Maestro, che effetto fa tornare a esibirsi nello stesso teatro che 41 anni fa le tributò un grande successo per la sua interpretazione nella Bohème?
«Sa, è sempre un’emozione. È una sfida dopo più di 40 anni tornare in un teatro così vicino a Puccini e alla lirica. Sono veramente contento dell’accoglienza del pubblico e davvero emozionato. Ho provato la stessa sensazione che ebbi molto tempo fa tornando a calcare le scene a Caracalla e alla Scala. Nel 1974 fui diretto dal maestro Bartoletti. Cantavano anche Franco Calabrese e Rodolfo Panerai. Che ricordi!».
Viene spesso in Italia. Che cosa pensa di questo Paese?
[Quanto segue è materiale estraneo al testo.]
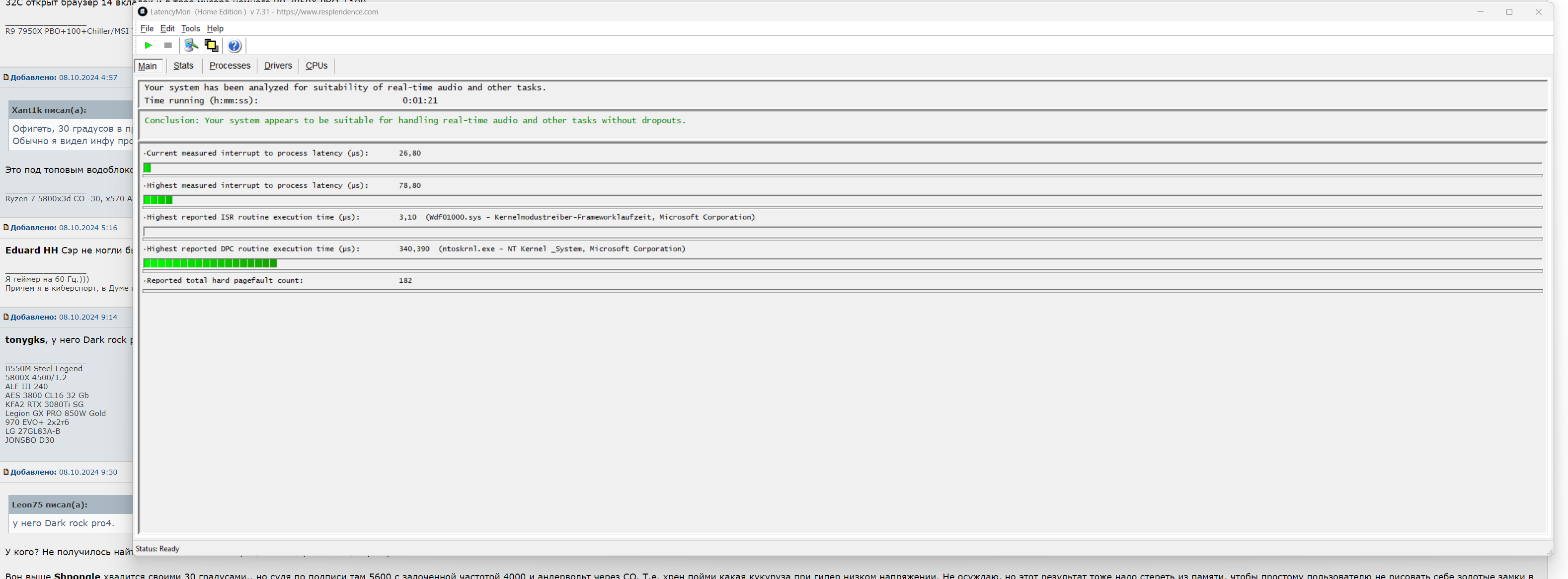Open the computer options toolbar icon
«Per me questa è la mia seconda patria. Mi sento sempre come a casa. Sono un “italianofilo” convinto, soprattutto per tutto quello che voi offrite, dal cibo alla cultura, dall’arte fino alla grande musica. E poi amo le vostre città. Ne ho molte nel cuore come Firenze, Parma, Napoli e Milano. Ma mi sono innamorato anche di Matera, dove ho avuto la fortuna di cantare lo scorso anno».
Ha superato una malattia terribile come la leucemia. Qual è il segreto per vincere battaglie di questo tipo?
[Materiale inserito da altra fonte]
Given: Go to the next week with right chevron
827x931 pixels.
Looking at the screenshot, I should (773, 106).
«Sicuramente l’amore delle persone vicine, quali la famiglia e gli amici. Ma anche dei buoni medici e molta determinazione. Sapevo che se avessi vinto sarei tornato a cantare».
Che ricordo ha di Luciano Pavarotti?
«Dei ricordi bellissimi, dei ricordi di affetto. Anche per Placido, ma per Luciano soprattutto, visto che non c’è più. Era una persona che aveva un grande senso dell’umorismo. Rammento ancora le serate in cui ci intratteneva con le sue bellissime battute. Con Pavarotti ti arricchivi sempre. Aveva una mentalità da filosofo che ti faceva imparare tante cose. Sono tutti ricordi positivi, che restano nel cuore e nell’anima».
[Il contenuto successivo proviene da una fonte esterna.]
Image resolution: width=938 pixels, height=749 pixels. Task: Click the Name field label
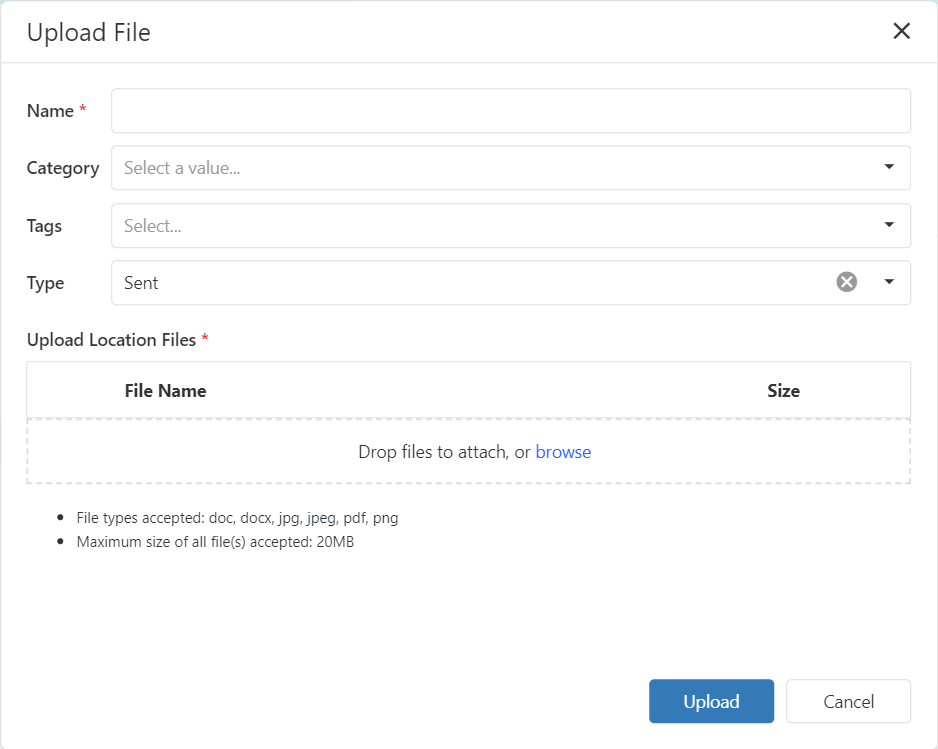[50, 111]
E con Placido Domingo che rapporto ha?
«Abbiamo un rapporto stupendo, ci vediamo spesso e ho la fortuna di poterlo ancora sentire». Cantate ancora insieme? «Ogni tanto sì, quando possiamo facciamo qualcosa assieme».
Qual è l’opera che le è piaciuto più cantare e quale quella che rimane il suo sogno proibito?
«Guardi, le ho fatte tutte quelle che potevo fare con la mia condizione vocale e il mio temperamento. È molto difficile dire l’opera che io preferisco cantare. Le ho amate tutte, dalla Bohème alla Carmen, fino all’Andrea Chenier. Una cosa è certa: quelle che preferisco sono le opere del grande repertorio italiano».